*** Block opens ***
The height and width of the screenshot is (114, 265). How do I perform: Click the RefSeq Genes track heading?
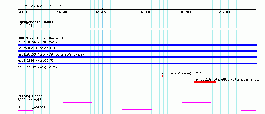tap(30, 96)
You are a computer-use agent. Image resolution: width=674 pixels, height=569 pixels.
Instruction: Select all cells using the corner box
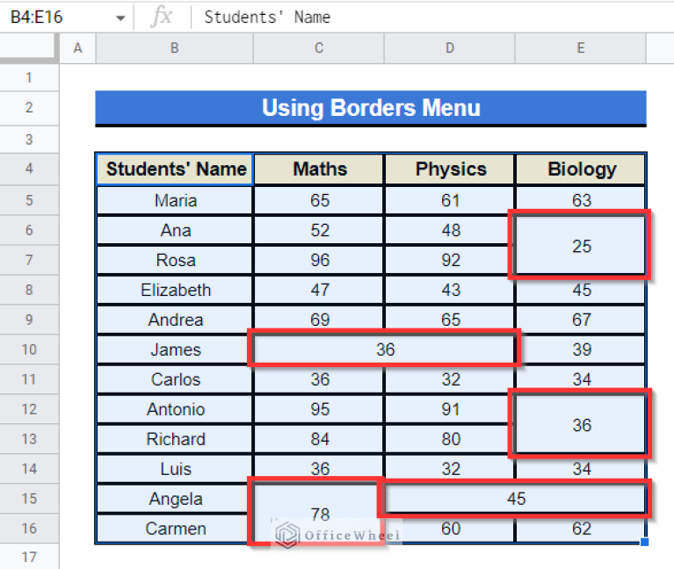coord(29,47)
*** Block closes ***
* [Problem to work on]:
What is needed is the whole listing again, set down exactly, without its pictures.

* [Task result]:
The height and width of the screenshot is (114, 265). How do I perform: Click the RefSeq Genes track heading?
tap(30, 96)
You are a computer-use agent. Image resolution: width=674 pixels, height=569 pixels.
Instruction: Select all cells using the corner box
coord(29,47)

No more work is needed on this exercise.